Work instruction:
The answer must consist of each line below that holds the word "formatting", copied as it stands.

Material to process:
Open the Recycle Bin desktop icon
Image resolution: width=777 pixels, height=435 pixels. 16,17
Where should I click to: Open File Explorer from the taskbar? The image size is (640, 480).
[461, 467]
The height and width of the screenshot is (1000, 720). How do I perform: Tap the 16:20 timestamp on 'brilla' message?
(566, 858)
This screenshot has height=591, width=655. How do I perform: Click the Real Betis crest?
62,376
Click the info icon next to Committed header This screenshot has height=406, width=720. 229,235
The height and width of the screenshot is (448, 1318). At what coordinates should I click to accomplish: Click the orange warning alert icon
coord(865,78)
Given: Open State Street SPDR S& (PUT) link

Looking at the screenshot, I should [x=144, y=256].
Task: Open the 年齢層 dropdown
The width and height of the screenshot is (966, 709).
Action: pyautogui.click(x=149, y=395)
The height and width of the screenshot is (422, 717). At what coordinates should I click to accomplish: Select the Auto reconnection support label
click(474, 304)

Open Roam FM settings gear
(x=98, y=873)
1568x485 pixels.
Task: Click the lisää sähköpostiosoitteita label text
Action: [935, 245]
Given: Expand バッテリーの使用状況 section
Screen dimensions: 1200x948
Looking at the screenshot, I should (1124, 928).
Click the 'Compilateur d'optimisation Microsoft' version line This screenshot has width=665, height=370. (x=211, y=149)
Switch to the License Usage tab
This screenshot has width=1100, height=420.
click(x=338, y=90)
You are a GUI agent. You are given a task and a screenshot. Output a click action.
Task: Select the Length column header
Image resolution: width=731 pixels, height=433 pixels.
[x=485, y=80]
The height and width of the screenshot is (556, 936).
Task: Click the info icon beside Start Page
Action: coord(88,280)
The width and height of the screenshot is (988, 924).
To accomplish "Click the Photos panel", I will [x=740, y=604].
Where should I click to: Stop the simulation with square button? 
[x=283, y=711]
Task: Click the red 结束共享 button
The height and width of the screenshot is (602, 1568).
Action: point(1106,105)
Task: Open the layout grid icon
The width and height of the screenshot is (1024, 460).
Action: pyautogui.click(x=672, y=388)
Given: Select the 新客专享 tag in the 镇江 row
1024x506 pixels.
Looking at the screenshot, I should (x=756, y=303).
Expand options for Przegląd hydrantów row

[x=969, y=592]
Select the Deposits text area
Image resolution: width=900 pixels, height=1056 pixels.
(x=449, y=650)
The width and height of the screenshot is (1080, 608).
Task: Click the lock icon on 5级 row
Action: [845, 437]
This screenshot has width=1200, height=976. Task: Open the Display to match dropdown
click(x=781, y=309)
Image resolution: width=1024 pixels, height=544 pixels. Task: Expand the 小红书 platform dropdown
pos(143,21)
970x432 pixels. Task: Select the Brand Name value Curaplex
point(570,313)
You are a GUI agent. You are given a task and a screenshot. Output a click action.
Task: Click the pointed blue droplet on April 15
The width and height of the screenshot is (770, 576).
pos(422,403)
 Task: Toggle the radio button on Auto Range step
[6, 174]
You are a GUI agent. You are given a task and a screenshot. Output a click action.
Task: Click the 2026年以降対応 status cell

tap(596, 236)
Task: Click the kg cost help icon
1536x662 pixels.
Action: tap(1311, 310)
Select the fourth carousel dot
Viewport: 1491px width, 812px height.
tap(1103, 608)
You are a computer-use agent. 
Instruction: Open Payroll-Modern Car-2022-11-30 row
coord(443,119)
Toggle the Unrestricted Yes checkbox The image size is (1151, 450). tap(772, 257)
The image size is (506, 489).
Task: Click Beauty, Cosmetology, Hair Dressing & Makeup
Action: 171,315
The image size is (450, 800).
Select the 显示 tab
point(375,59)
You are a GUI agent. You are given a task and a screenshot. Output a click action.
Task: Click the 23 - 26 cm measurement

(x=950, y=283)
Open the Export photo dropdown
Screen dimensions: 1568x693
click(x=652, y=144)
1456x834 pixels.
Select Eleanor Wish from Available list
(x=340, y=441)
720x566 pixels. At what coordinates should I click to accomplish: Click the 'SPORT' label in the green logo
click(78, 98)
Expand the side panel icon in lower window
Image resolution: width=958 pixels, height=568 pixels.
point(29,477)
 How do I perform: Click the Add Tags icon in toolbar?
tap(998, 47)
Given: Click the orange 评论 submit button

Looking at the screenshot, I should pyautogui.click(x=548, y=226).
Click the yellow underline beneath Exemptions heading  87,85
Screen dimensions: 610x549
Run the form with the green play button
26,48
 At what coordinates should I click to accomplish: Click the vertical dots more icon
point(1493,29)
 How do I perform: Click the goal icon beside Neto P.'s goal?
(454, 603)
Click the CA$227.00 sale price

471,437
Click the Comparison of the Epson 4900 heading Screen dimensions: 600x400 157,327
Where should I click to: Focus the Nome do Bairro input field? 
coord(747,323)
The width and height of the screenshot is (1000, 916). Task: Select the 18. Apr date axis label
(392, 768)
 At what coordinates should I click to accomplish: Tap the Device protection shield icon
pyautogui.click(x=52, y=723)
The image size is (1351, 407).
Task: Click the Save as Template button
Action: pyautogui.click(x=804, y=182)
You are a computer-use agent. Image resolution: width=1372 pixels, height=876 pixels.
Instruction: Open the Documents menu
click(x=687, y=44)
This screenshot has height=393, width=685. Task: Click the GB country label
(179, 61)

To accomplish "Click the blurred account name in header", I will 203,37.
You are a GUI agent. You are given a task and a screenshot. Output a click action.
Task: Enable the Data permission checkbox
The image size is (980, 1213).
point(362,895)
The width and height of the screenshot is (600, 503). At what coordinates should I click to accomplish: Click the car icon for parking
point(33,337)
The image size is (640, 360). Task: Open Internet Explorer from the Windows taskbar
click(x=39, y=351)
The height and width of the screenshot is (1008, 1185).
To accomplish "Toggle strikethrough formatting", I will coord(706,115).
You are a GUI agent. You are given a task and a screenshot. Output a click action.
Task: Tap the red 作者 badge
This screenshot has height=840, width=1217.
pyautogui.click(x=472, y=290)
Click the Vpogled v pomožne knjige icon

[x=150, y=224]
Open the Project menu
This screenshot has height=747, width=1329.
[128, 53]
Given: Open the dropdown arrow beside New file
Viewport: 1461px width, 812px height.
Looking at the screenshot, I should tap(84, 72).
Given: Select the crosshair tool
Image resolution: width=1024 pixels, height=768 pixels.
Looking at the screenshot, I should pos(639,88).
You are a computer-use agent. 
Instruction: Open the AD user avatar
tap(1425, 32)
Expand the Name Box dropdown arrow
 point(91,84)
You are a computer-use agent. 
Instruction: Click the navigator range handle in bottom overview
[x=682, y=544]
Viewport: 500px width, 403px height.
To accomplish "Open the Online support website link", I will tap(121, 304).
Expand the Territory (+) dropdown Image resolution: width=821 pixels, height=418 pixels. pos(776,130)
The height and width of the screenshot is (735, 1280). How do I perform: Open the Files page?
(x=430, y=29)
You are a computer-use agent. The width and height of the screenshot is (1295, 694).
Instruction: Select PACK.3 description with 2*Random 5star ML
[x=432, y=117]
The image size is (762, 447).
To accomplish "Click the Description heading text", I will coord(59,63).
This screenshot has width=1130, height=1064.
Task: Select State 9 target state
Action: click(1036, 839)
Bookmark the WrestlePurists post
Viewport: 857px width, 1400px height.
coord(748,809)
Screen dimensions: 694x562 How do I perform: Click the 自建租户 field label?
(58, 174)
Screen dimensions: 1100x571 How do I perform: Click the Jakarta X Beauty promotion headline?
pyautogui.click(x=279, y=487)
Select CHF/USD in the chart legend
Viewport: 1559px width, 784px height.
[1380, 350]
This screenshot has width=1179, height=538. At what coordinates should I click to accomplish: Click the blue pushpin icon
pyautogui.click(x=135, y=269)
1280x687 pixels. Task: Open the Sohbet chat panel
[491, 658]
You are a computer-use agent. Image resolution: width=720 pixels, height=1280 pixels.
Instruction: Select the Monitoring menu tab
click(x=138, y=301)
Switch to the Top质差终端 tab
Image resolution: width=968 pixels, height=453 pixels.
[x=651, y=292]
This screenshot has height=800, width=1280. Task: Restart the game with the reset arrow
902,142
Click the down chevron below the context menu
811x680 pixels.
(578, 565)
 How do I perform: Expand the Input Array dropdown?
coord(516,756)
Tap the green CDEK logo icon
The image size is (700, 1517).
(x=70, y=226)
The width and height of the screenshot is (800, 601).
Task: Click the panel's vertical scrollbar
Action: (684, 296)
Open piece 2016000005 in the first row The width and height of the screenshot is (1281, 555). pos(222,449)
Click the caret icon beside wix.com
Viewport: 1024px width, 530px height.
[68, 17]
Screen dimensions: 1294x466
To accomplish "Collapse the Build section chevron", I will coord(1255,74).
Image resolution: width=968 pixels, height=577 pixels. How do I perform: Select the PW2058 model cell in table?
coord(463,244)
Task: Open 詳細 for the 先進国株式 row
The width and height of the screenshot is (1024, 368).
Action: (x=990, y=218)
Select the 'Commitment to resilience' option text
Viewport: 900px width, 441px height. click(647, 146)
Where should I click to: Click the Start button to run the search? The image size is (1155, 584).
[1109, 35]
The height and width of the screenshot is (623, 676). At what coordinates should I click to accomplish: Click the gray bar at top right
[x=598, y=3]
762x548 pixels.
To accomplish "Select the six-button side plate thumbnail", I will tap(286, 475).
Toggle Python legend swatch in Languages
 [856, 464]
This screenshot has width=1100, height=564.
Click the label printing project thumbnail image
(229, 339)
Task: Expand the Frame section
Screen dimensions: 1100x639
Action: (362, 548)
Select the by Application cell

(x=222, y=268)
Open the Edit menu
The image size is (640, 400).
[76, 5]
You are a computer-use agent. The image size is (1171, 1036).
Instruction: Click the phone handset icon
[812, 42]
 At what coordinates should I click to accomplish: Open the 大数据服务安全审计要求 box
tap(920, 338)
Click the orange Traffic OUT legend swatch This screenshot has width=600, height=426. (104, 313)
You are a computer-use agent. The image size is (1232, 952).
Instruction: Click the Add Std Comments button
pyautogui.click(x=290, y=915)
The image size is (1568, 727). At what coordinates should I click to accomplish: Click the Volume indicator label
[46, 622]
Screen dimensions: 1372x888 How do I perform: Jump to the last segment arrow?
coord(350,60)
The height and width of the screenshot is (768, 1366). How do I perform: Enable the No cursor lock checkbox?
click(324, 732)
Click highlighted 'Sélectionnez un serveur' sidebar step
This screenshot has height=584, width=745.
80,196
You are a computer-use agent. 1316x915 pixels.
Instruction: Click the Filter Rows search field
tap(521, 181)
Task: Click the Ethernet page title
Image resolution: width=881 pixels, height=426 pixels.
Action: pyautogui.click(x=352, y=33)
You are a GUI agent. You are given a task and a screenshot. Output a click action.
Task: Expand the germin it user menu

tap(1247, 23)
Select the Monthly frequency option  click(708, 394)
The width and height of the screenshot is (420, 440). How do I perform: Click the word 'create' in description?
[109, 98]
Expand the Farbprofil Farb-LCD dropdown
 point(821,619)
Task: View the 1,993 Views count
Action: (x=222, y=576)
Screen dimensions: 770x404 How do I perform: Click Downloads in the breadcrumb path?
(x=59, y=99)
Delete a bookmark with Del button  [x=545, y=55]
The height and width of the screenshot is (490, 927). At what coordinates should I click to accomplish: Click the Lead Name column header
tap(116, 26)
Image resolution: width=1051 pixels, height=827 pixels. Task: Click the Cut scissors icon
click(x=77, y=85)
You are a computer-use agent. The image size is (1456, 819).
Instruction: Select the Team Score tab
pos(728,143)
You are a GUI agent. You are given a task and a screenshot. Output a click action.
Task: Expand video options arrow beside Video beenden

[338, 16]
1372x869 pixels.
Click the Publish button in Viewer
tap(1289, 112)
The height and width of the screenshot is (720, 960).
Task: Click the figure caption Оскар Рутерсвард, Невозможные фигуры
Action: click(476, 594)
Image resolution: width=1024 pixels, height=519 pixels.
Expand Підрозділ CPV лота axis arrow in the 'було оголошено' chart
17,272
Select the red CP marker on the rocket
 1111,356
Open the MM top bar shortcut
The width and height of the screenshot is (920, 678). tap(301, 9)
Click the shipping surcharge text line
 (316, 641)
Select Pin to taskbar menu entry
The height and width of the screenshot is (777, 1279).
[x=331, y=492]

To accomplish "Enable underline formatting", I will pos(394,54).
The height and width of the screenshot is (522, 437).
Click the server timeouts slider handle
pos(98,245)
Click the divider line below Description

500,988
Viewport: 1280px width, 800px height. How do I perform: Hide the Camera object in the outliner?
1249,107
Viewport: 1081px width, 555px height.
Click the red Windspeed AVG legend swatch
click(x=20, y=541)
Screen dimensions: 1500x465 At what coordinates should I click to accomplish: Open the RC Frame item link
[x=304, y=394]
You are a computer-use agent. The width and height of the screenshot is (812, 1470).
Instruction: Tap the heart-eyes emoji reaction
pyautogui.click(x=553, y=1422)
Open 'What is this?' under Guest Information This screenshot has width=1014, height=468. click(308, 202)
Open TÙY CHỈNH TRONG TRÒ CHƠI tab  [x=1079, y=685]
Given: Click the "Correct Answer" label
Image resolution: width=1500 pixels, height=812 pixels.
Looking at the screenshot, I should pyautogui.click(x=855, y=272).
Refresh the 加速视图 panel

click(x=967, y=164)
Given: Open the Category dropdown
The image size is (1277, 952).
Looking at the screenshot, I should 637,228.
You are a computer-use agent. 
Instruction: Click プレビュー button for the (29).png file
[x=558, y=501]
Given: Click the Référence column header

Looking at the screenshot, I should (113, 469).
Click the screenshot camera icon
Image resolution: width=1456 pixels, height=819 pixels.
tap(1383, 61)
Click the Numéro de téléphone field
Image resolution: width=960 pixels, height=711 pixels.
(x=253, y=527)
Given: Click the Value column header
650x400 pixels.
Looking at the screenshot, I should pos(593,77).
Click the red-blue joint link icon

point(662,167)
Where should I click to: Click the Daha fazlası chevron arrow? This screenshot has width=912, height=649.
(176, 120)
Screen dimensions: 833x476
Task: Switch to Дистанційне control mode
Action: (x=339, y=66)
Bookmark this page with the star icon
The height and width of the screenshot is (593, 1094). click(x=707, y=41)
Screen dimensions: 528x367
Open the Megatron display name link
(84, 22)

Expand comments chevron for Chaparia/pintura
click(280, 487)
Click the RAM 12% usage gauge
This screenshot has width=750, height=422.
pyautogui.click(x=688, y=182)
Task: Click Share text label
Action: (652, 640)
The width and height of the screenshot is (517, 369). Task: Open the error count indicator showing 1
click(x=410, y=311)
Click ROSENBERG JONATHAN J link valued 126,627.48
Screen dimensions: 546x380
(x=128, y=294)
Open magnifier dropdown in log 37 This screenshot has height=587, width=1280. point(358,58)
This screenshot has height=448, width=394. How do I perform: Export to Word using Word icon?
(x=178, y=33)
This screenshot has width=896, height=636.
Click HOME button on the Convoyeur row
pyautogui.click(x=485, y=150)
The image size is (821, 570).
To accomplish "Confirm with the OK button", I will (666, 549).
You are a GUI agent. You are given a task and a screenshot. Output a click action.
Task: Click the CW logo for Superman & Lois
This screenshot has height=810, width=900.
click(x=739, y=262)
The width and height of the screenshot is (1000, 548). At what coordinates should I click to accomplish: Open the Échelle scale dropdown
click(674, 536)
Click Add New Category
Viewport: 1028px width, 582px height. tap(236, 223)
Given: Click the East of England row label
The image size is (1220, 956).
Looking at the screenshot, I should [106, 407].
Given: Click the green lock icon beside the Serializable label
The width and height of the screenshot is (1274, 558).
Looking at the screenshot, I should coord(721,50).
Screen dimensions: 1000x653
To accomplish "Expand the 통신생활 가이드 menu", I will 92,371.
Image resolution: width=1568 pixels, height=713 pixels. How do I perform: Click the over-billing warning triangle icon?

Solution:
To accomplish "Toggle strikethrough formatting", I will coord(706,115).
To accomplish "Enable underline formatting", I will pos(394,54).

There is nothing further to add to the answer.